# What you will do
Retype each record below word for word, pictures excluded.

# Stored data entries
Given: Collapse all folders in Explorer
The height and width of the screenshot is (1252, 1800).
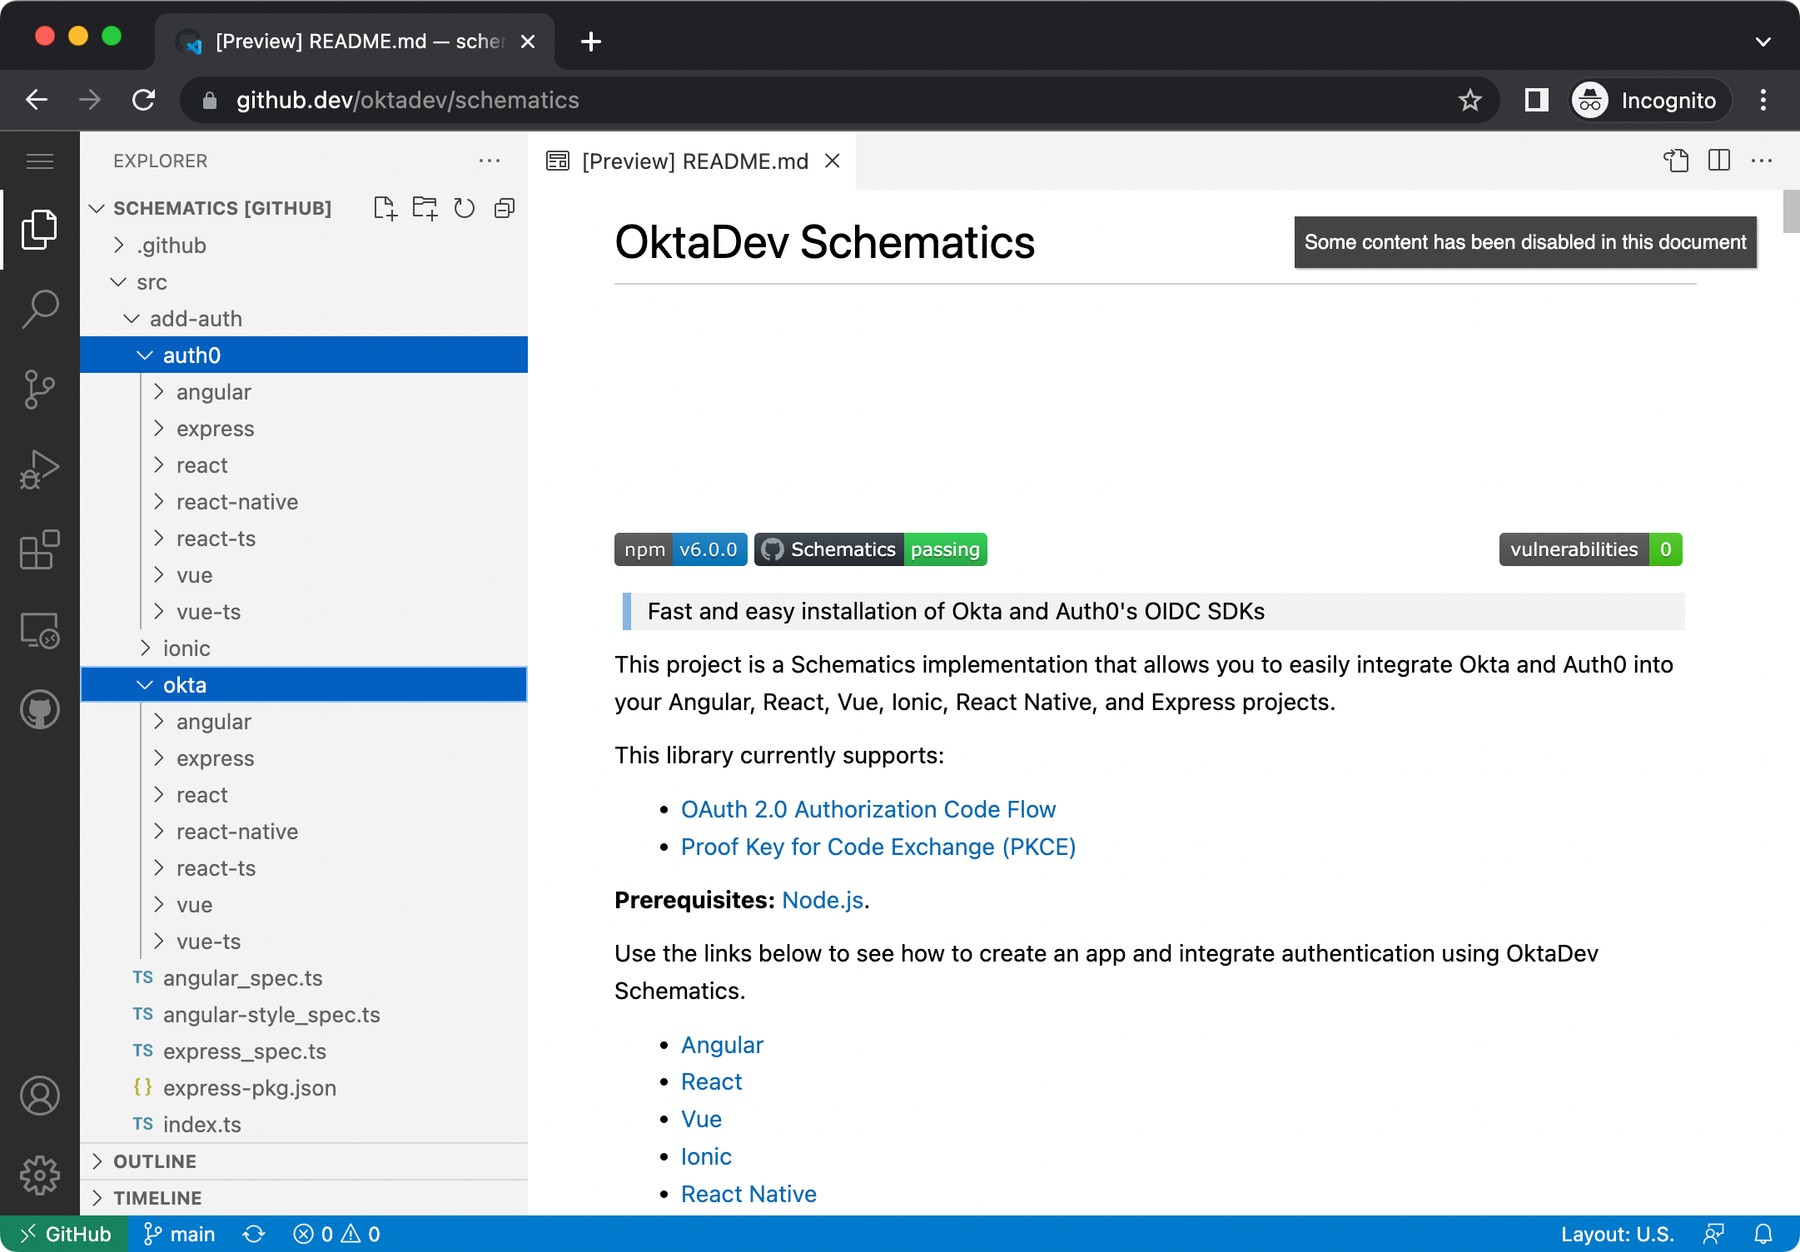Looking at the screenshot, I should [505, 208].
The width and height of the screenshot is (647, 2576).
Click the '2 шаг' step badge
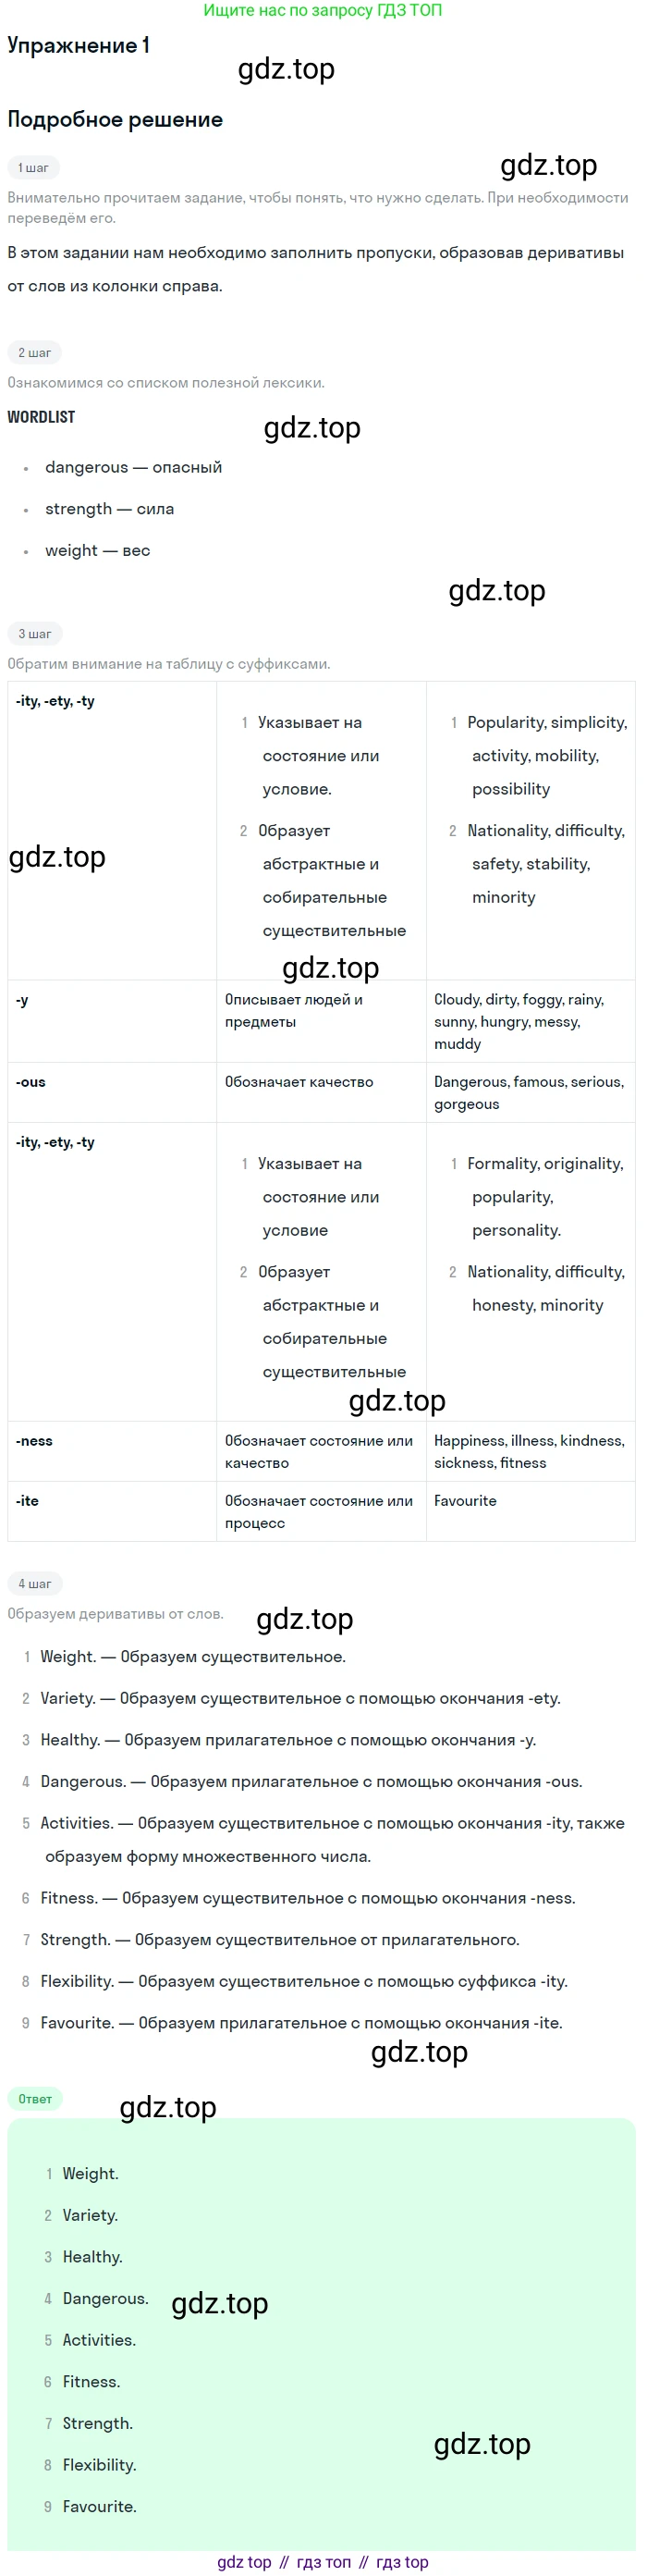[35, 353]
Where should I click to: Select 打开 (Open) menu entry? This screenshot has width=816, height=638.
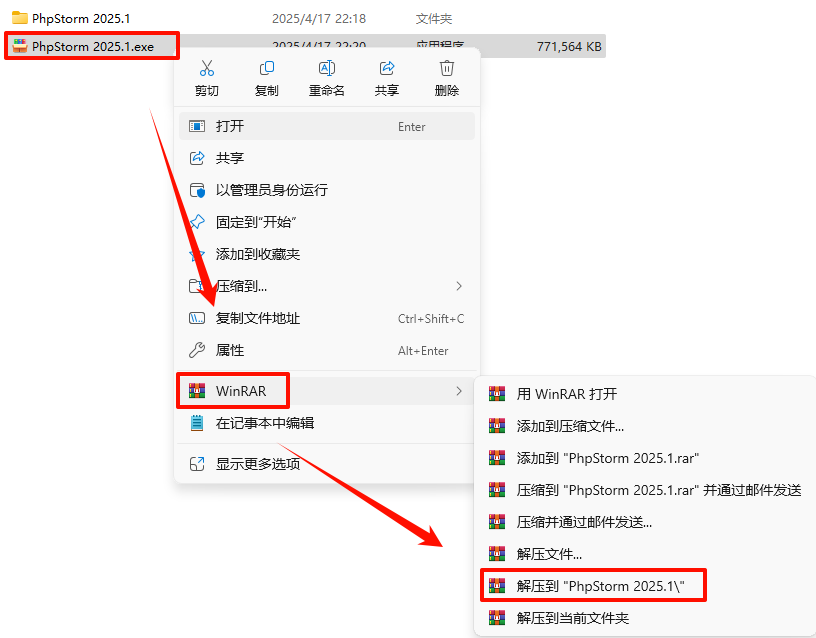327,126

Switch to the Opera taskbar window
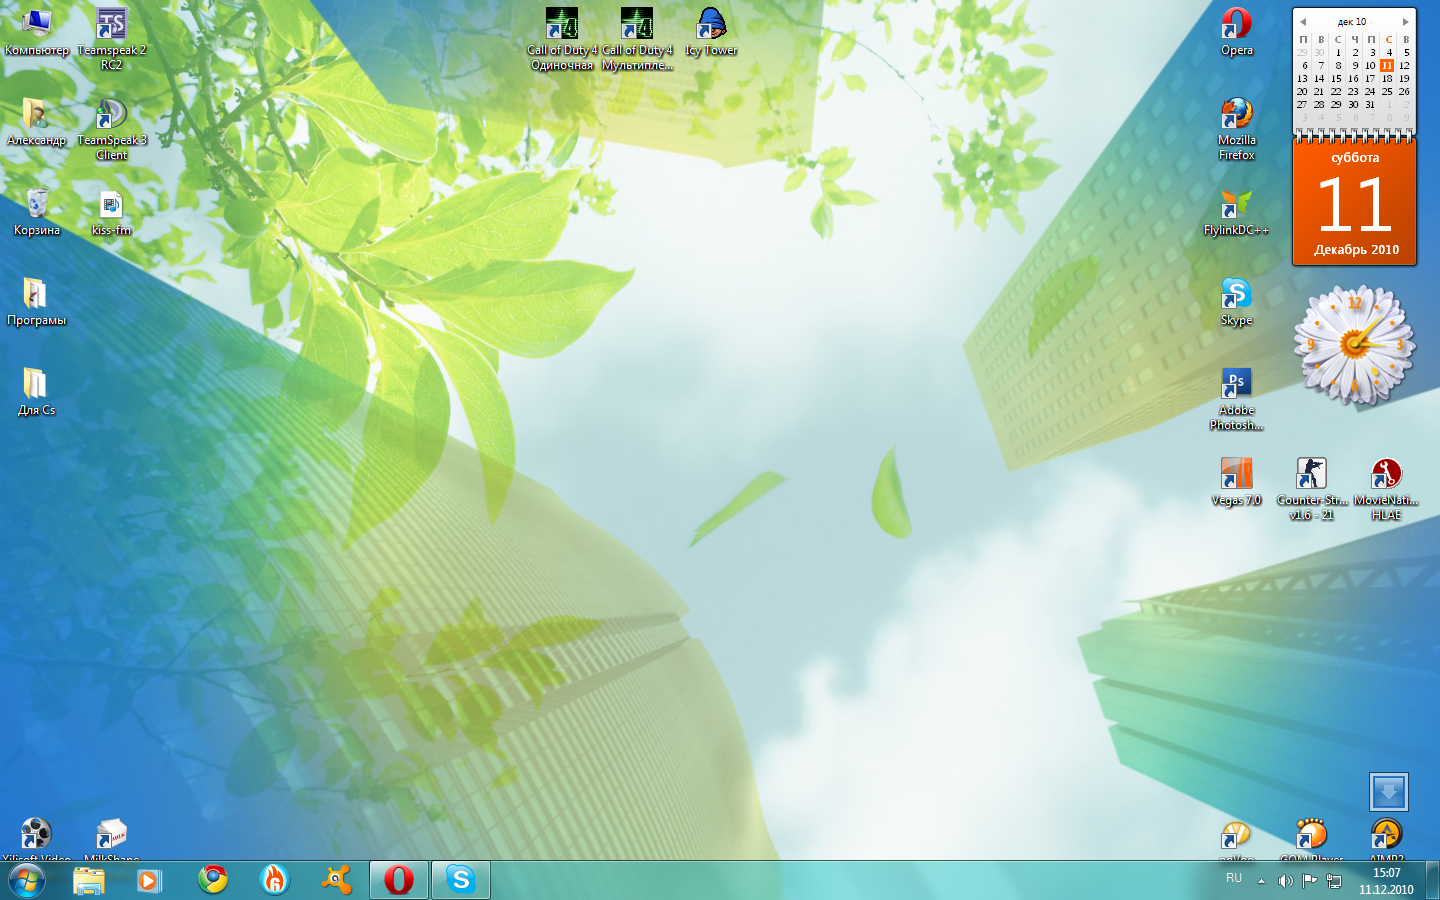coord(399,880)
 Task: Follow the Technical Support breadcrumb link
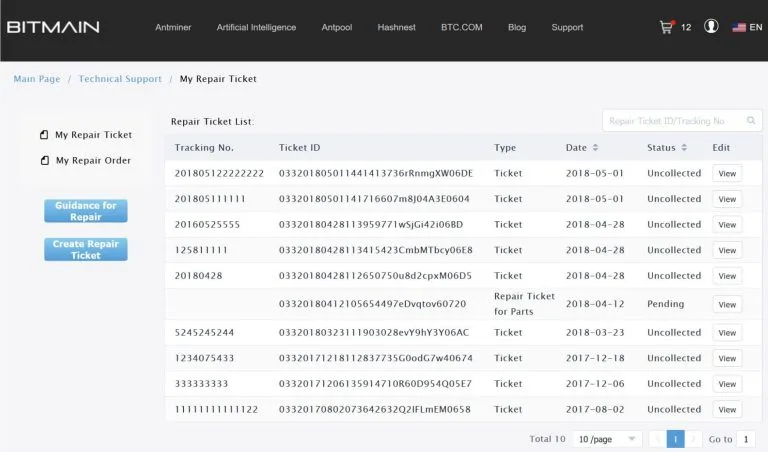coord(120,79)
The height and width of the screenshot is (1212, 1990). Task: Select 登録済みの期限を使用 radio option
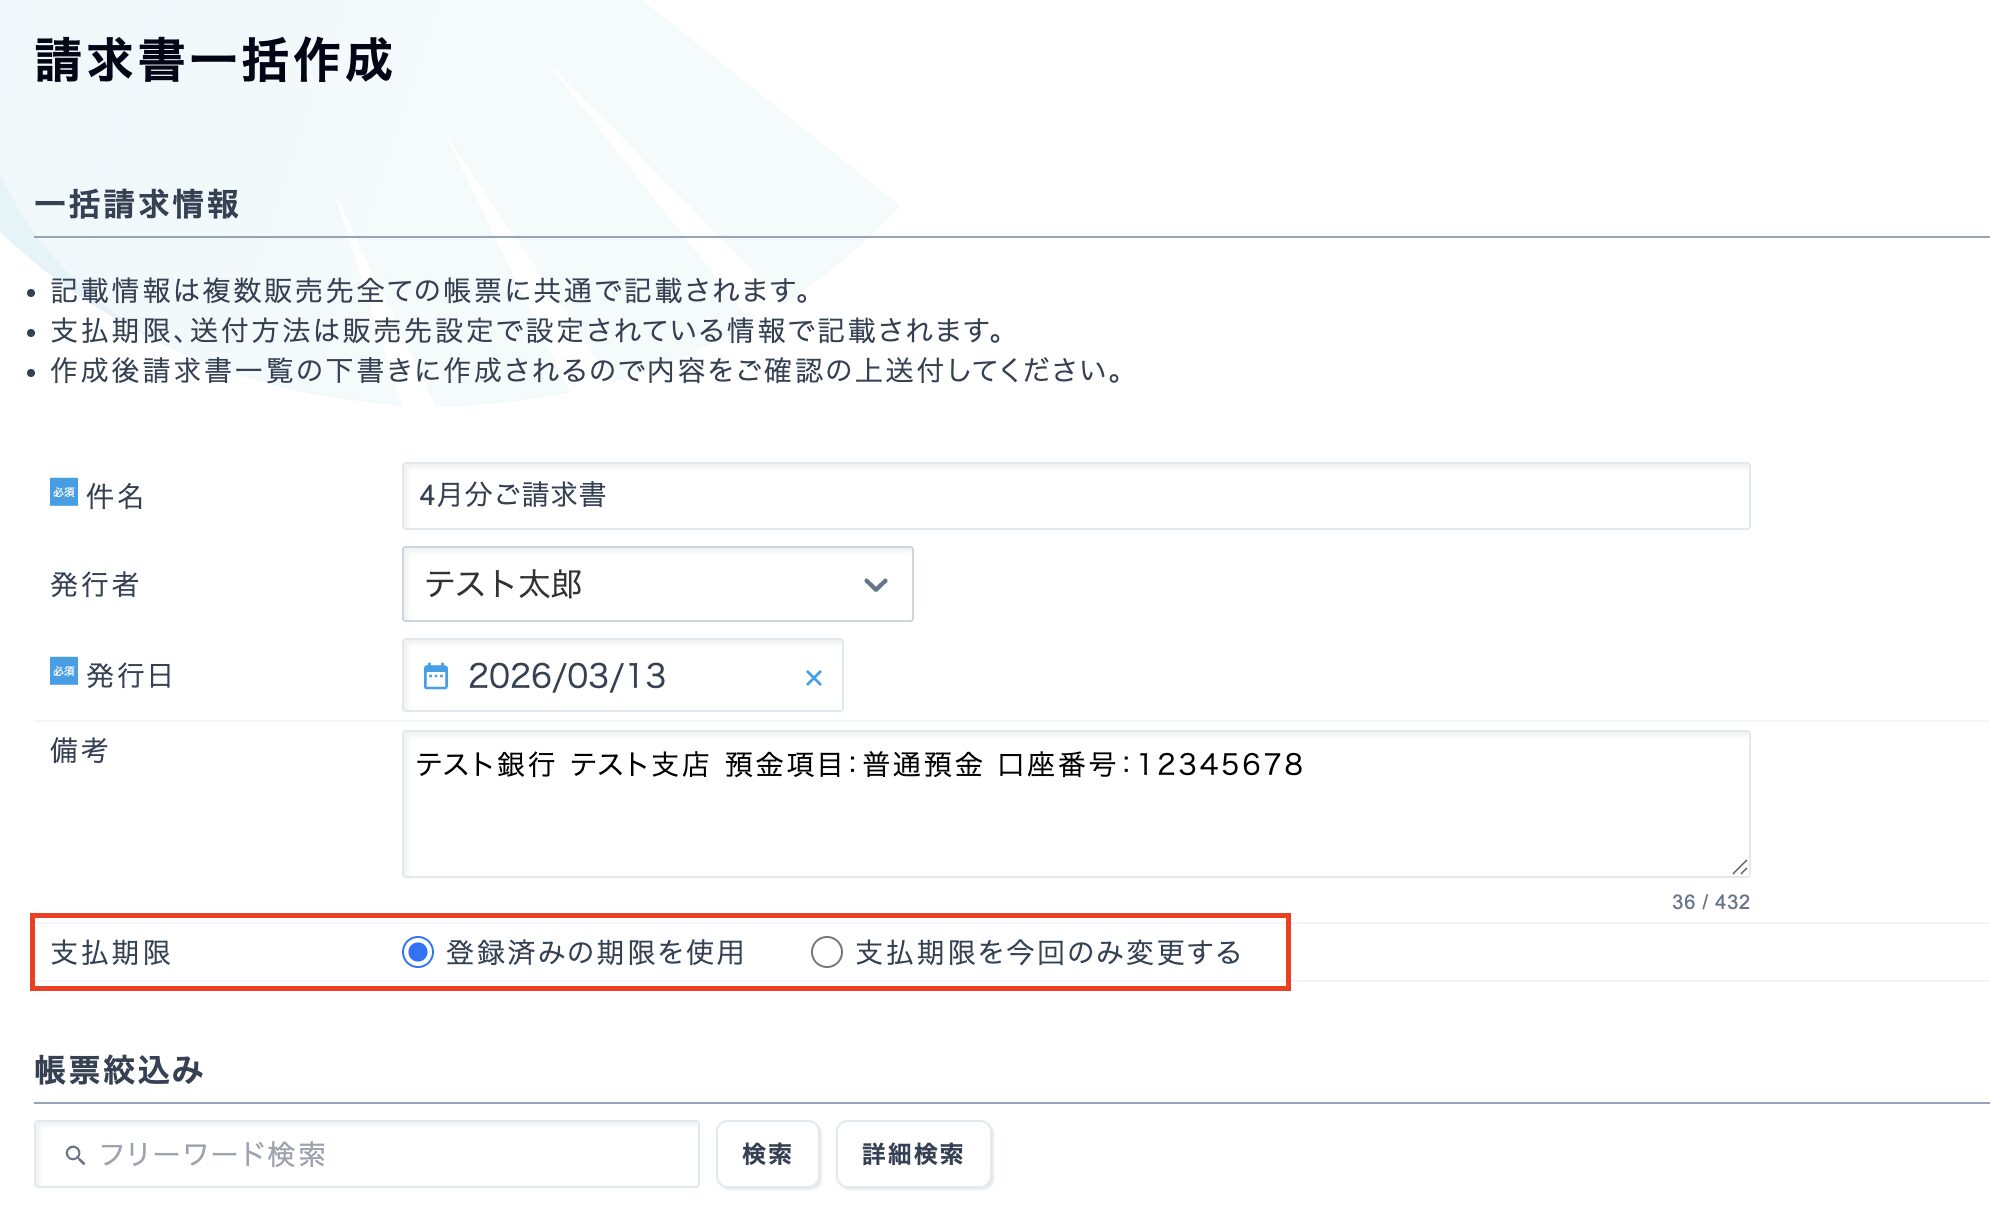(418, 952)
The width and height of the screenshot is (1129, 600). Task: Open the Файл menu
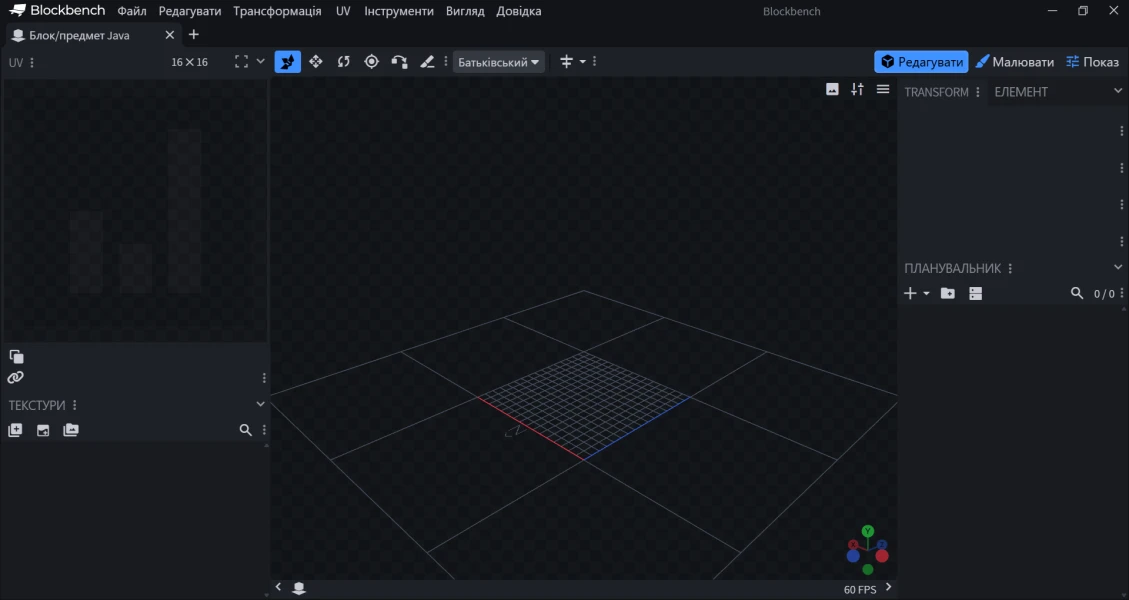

# Answer for the task
Given: Collapse all folders in Explorer
The height and width of the screenshot is (1252, 1800).
Looking at the screenshot, I should [505, 208].
The width and height of the screenshot is (647, 2576).
Click the '2 шаг' step badge
[35, 353]
Where should I click to: Select 打开 (Open) menu entry? This screenshot has width=816, height=638.
327,126

Switch to the Opera taskbar window
coord(399,880)
 Task: Follow the Technical Support breadcrumb link
coord(120,79)
The height and width of the screenshot is (1212, 1990). Task: Select 登録済みの期限を使用 radio option
(418, 952)
The width and height of the screenshot is (1129, 600). Task: Open the Файл menu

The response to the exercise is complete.